Work order — Copy out exactly, from the entries that follow, the line holding "Task: Toggle the 像素化 checkbox", the line holding "Click the 32.57亿 left axis label", and all lines between them, but no pictures.

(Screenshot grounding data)
····················

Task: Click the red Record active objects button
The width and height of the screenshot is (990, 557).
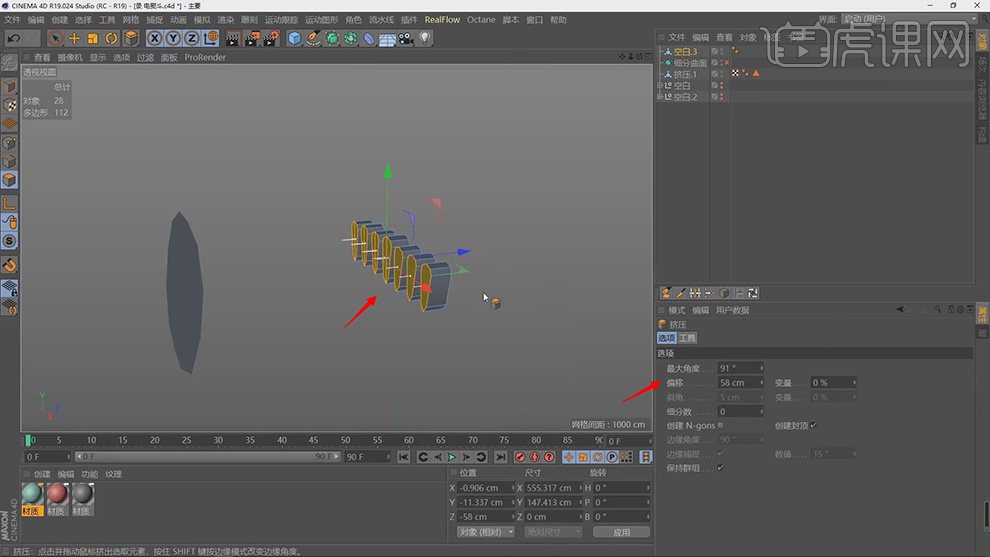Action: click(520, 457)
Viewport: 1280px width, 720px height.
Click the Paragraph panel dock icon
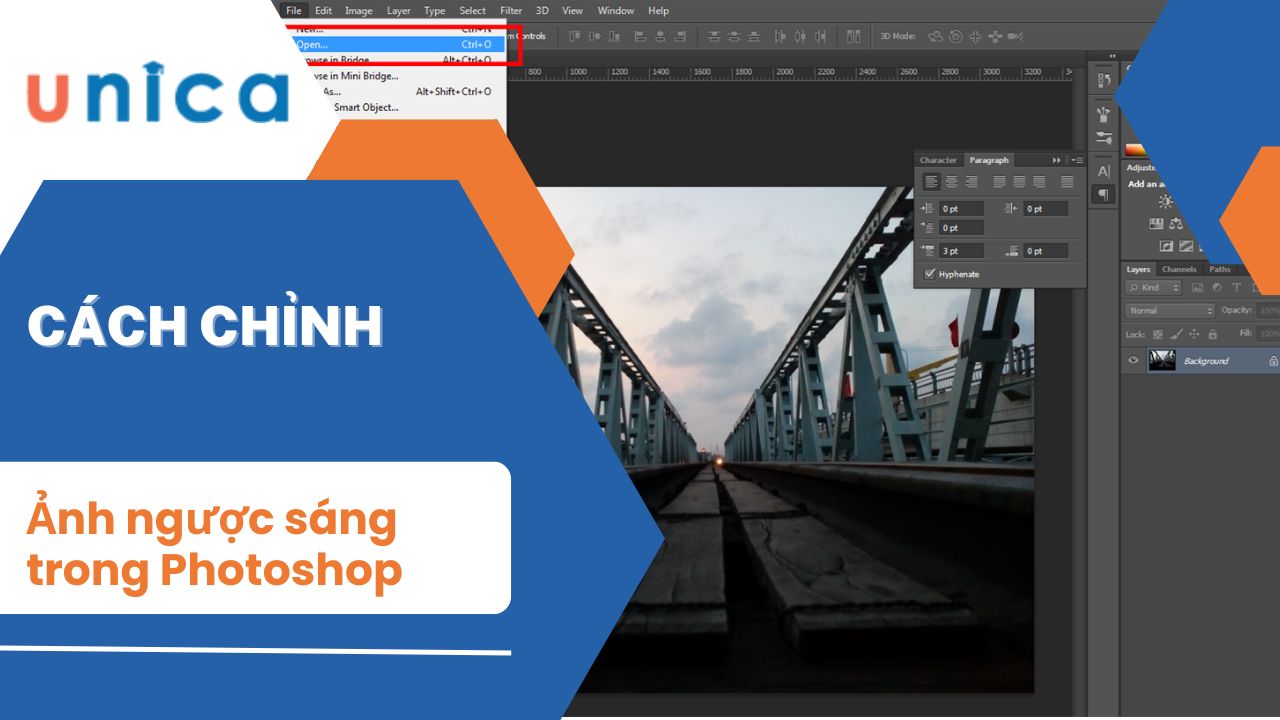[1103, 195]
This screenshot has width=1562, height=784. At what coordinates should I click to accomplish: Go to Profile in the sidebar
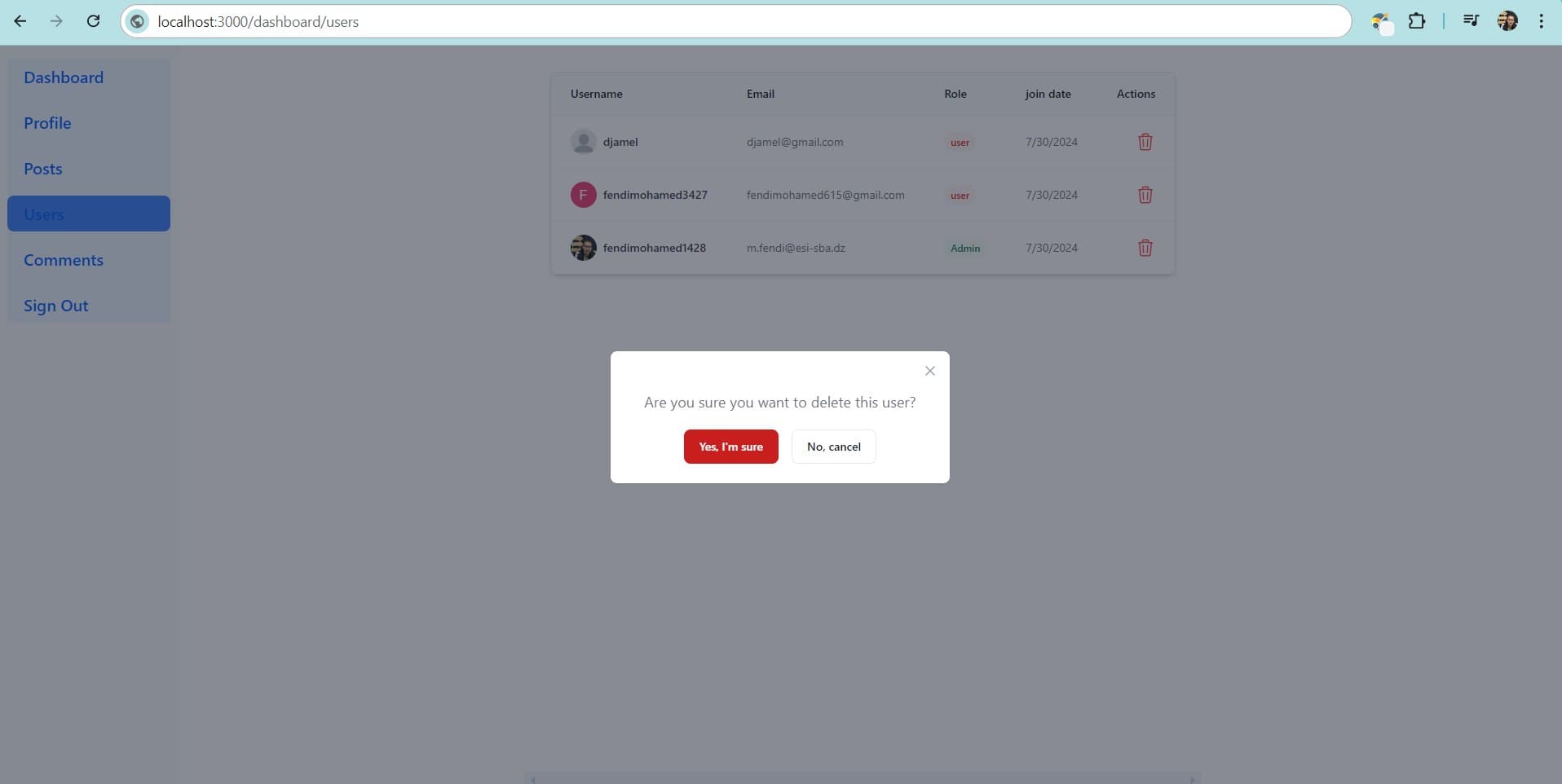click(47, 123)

····················

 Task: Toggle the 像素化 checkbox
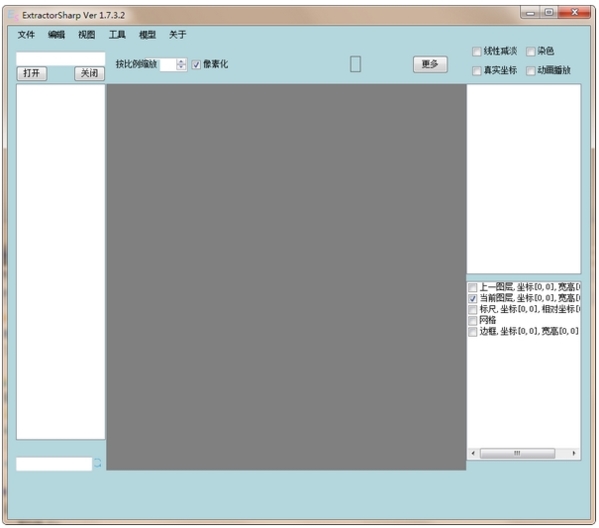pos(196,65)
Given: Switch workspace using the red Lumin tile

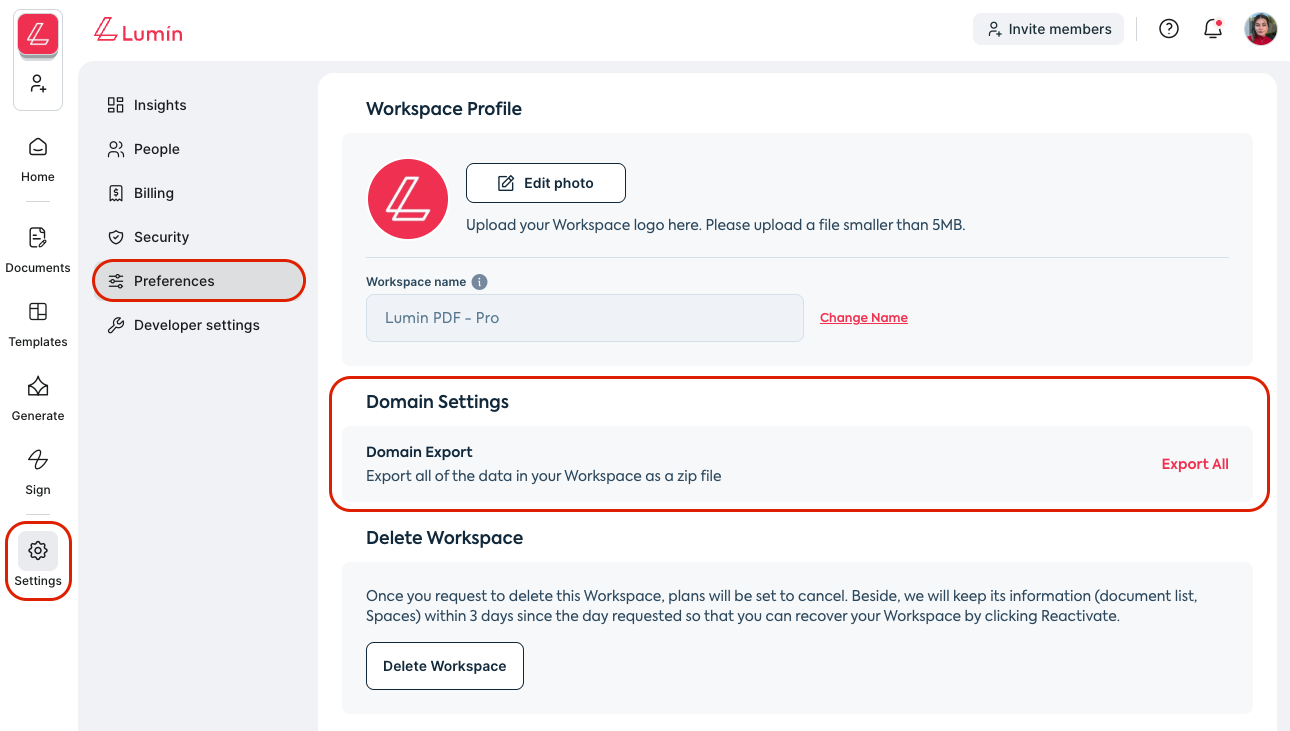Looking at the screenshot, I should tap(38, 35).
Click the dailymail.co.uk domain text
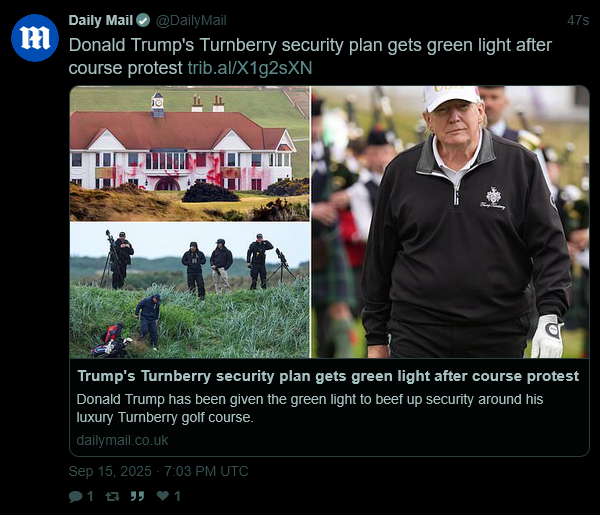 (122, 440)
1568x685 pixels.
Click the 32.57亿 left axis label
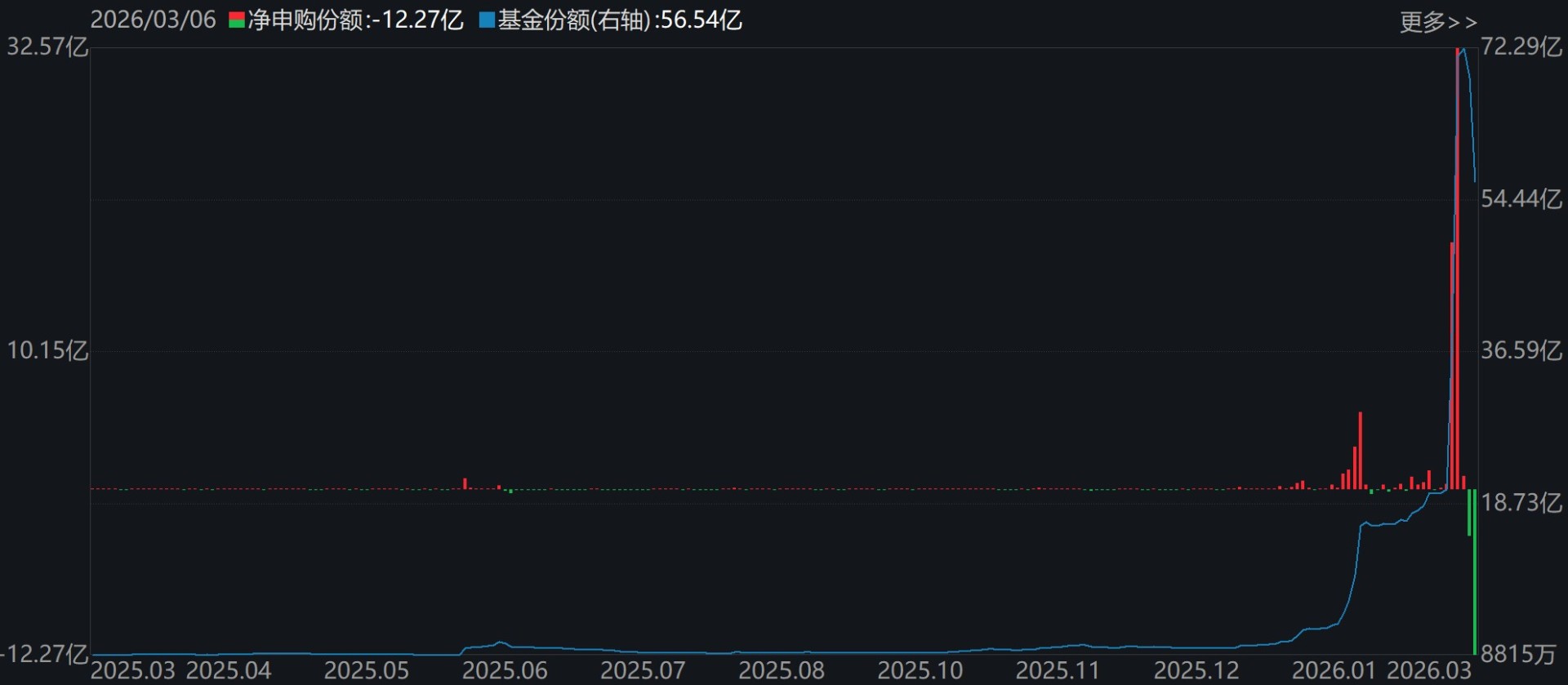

····················

Answer below —
 Task: Toggle the 像素化 checkbox
pos(196,65)
Given: Switch workspace using the red Lumin tile

Looking at the screenshot, I should tap(38, 35).
Click the dailymail.co.uk domain text
 (122, 440)
1568x685 pixels.
Click the 32.57亿 left axis label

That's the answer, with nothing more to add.